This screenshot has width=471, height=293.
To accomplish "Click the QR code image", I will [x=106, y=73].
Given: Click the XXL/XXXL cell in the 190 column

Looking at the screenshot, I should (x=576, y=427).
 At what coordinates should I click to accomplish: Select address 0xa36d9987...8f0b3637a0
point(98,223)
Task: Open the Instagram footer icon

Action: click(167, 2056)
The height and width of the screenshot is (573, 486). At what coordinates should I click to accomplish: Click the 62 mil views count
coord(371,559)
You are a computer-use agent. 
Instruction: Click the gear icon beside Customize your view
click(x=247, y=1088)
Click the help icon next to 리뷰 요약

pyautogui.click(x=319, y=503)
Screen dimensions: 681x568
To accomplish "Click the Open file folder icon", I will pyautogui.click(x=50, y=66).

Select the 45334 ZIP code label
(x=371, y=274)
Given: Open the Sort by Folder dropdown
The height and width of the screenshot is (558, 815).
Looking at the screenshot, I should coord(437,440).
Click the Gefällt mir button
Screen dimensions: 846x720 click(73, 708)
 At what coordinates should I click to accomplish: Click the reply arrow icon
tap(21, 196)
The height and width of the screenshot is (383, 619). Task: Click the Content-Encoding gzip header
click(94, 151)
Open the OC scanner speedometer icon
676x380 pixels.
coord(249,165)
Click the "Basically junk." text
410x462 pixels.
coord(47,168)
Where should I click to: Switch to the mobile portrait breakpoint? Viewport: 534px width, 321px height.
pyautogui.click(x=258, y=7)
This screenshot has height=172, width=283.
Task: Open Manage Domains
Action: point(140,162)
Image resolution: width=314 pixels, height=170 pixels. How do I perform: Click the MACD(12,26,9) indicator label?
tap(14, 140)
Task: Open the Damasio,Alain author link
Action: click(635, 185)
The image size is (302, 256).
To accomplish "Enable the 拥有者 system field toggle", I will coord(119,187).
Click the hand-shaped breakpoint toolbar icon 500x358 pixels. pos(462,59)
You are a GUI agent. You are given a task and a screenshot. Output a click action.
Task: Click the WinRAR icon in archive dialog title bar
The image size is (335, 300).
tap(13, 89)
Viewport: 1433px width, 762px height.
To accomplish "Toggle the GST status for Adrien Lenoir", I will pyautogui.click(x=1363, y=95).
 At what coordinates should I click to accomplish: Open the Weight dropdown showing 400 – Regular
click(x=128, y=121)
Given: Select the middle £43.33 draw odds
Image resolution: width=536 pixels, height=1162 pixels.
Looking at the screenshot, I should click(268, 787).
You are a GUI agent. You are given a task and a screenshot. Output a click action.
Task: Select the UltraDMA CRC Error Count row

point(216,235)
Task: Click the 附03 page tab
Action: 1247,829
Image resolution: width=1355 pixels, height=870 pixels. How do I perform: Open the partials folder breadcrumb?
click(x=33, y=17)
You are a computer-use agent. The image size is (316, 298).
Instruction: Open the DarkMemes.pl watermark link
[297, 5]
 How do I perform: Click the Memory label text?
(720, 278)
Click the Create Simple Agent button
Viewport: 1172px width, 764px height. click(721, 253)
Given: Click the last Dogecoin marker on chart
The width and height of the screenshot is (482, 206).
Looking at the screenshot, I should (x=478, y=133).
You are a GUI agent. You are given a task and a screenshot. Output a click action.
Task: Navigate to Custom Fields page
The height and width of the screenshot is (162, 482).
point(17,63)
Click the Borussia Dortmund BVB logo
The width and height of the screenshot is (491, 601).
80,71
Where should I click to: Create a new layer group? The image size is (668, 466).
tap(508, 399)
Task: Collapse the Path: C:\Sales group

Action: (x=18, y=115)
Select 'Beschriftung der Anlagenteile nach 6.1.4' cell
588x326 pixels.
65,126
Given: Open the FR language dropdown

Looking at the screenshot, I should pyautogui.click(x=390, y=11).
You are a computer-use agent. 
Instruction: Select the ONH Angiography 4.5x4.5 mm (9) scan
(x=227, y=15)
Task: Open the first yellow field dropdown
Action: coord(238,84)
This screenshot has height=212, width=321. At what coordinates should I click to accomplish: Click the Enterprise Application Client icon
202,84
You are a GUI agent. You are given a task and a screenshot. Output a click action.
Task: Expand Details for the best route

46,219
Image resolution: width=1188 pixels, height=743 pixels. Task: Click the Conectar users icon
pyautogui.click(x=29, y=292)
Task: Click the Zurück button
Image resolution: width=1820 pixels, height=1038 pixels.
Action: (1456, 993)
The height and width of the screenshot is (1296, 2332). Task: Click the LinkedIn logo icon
★ ★ ★
■ WORK INSTRUCTIONS
Change every occurrence of "Instruction" to "Goal" across all of the records, and reproduce the lines with no other alteration.

■ SOLUTION
This screenshot has width=471, height=293.
To accomplish "Click the QR code image", I will [x=106, y=73].
Given: Click the XXL/XXXL cell in the 190 column

Looking at the screenshot, I should (x=576, y=427).
 At what coordinates should I click to accomplish: Select address 0xa36d9987...8f0b3637a0
point(98,223)
Task: Open the Instagram footer icon

Action: click(167, 2056)
The height and width of the screenshot is (573, 486). At what coordinates should I click to accomplish: Click the 62 mil views count
coord(371,559)
You are a computer-use agent. 
Goal: Click the gear icon beside Customize your view
click(x=247, y=1088)
Click the help icon next to 리뷰 요약

pyautogui.click(x=319, y=503)
Screen dimensions: 681x568
To accomplish "Click the Open file folder icon", I will pyautogui.click(x=50, y=66).

Select the 45334 ZIP code label
(x=371, y=274)
Given: Open the Sort by Folder dropdown
The height and width of the screenshot is (558, 815).
Looking at the screenshot, I should coord(437,440).
Click the Gefällt mir button
Screen dimensions: 846x720 click(73, 708)
 At what coordinates should I click to accomplish: Click the reply arrow icon
tap(21, 196)
The height and width of the screenshot is (383, 619). Task: Click the Content-Encoding gzip header
click(94, 151)
Open the OC scanner speedometer icon
676x380 pixels.
coord(249,165)
Click the "Basically junk." text
410x462 pixels.
coord(47,168)
Where should I click to: Switch to the mobile portrait breakpoint? Viewport: 534px width, 321px height.
pyautogui.click(x=258, y=7)
This screenshot has height=172, width=283.
Task: Open Manage Domains
Action: point(140,162)
Image resolution: width=314 pixels, height=170 pixels. How do I perform: Click the MACD(12,26,9) indicator label?
tap(14, 140)
Task: Open the Damasio,Alain author link
Action: click(635, 185)
The image size is (302, 256).
To accomplish "Enable the 拥有者 system field toggle", I will coord(119,187).
Click the hand-shaped breakpoint toolbar icon 500x358 pixels. pos(462,59)
You are a GUI agent. You are given a task and a screenshot. Output a click action.
Task: Click the WinRAR icon in archive dialog title bar
The image size is (335, 300).
tap(13, 89)
Viewport: 1433px width, 762px height.
To accomplish "Toggle the GST status for Adrien Lenoir", I will pyautogui.click(x=1363, y=95).
 At what coordinates should I click to accomplish: Open the Weight dropdown showing 400 – Regular
click(x=128, y=121)
Given: Select the middle £43.33 draw odds
Image resolution: width=536 pixels, height=1162 pixels.
Looking at the screenshot, I should click(268, 787).
You are a GUI agent. You are given a task and a screenshot. Output a click action.
Task: Select the UltraDMA CRC Error Count row

point(216,235)
Task: Click the 附03 page tab
Action: 1247,829
Image resolution: width=1355 pixels, height=870 pixels. How do I perform: Open the partials folder breadcrumb?
click(x=33, y=17)
You are a computer-use agent. The image size is (316, 298).
Goal: Open the DarkMemes.pl watermark link
[297, 5]
 How do I perform: Click the Memory label text?
(720, 278)
Click the Create Simple Agent button
Viewport: 1172px width, 764px height. click(721, 253)
Given: Click the last Dogecoin marker on chart
The width and height of the screenshot is (482, 206).
Looking at the screenshot, I should (x=478, y=133).
You are a GUI agent. You are given a task and a screenshot. Output a click action.
Task: Navigate to Custom Fields page
The height and width of the screenshot is (162, 482).
point(17,63)
Click the Borussia Dortmund BVB logo
The width and height of the screenshot is (491, 601).
80,71
Where should I click to: Create a new layer group? The image size is (668, 466).
tap(508, 399)
Task: Collapse the Path: C:\Sales group

Action: (x=18, y=115)
Select 'Beschriftung der Anlagenteile nach 6.1.4' cell
588x326 pixels.
65,126
Given: Open the FR language dropdown

Looking at the screenshot, I should pyautogui.click(x=390, y=11).
You are a computer-use agent. 
Goal: Select the ONH Angiography 4.5x4.5 mm (9) scan
(x=227, y=15)
Task: Open the first yellow field dropdown
Action: coord(238,84)
This screenshot has height=212, width=321. At what coordinates should I click to accomplish: Click the Enterprise Application Client icon
202,84
You are a GUI agent. You are given a task and a screenshot. Output a click action.
Task: Expand Details for the best route

46,219
Image resolution: width=1188 pixels, height=743 pixels. Task: Click the Conectar users icon
pyautogui.click(x=29, y=292)
Task: Click the Zurück button
Image resolution: width=1820 pixels, height=1038 pixels.
Action: (1456, 993)
The height and width of the screenshot is (1296, 2332). Task: Click the LinkedIn logo icon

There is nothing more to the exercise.